### [Extracted text]
○ ○ ○ ○ ○ ○ ○
Ion-partitioning effect promotes the electroosmotic mixing of non-Newtonian fluids in soft-patterned microchannels

Abstract

We numerically investigate the mixing characteristics of non-Newtonian fluids under the ion-partitioning effect in a micromixer having a built-in patterned soft polyelectrolyte layer (PEL) on its inner wall surfaces. We show that the mixing phenomenon is greatly modulated by the migration of counter-ions triggered by the Born energy difference caused by the electrical permittivity differences between the PEL and bulk electrolyte. We demonstrate counter-ion concentration field, flow velocity variation, species concentration distribution, mixing efficiency and neutral species dispersion by varying the electrical permittivity ratio and rheological parameters. In contrast to the scenario of no ion-partitioning, results show that a decrease in counter-ions in the PEL permits a greater prediction of the induced potential field therein by the ion-partitioning effect. This phenomenon results in a higher electrical body force in the PEL at a lower permittivity ratio when the ion-partitioning effect is considered. Notably, for a lower permittivity ratio (= 0.2), the ion-partitioning effect results in an electrical body force that is significantly higher than that in the no ion-partition case. Consequently, when the ion-partitioning effect is present, we find that flow velocity and recirculation strength are an order of magnitude higher than those in the no ion-partitioning case. Furthermore, we revealed that because of the ion-partitioning effect, higher vortex strength at lower permittivity ratios leads to better species homogeneity and mixing efficiency. Thus, mixing efficiency surpasses 90% for lower permittivity ratio values. Neutral species dispersion is faster owing to the ion-partitioning effect, especially for higher Carreau numbers. Utilizing the ion-partitioning effect, the results of this study can be utilized to design and develop efficient micromixers intended for the mixing of non-Newtonian fluids for diagnostic applications.
○ ○ ○ ○ ○ ○ ○
### [Information shown]
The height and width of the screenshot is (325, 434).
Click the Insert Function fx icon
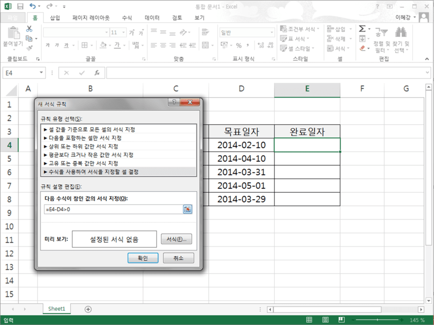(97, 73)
○ ○ ○ ○ ○ ○ ○
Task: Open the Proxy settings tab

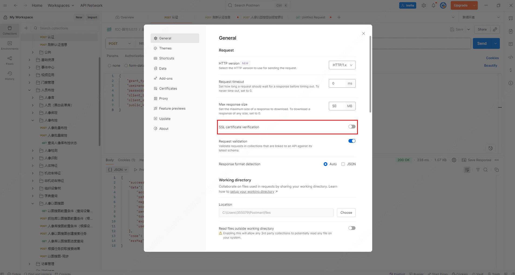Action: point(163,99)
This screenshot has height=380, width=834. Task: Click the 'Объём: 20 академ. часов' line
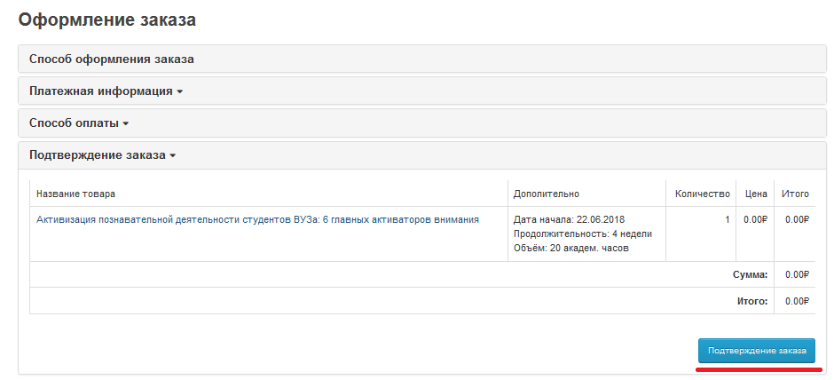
○ ○ ○ ○ ○ ○ ○
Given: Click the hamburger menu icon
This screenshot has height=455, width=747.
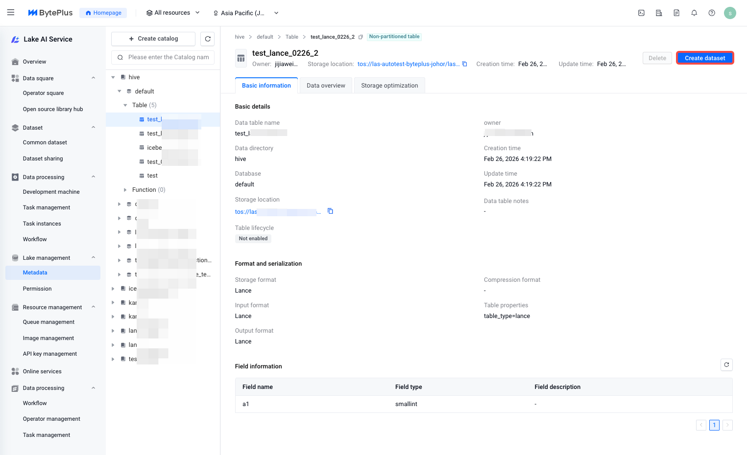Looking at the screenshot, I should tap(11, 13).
○ ○ ○ ○ ○ ○ ○
The abstract on electroosmotic mixing names several things the authors demonstrate by varying the electrical permittivity ratio and rheological parameters. List all of them.

- Counter-ion concentration field
- Flow velocity variation
- Species concentration distribution
- Mixing efficiency
- Neutral species dispersion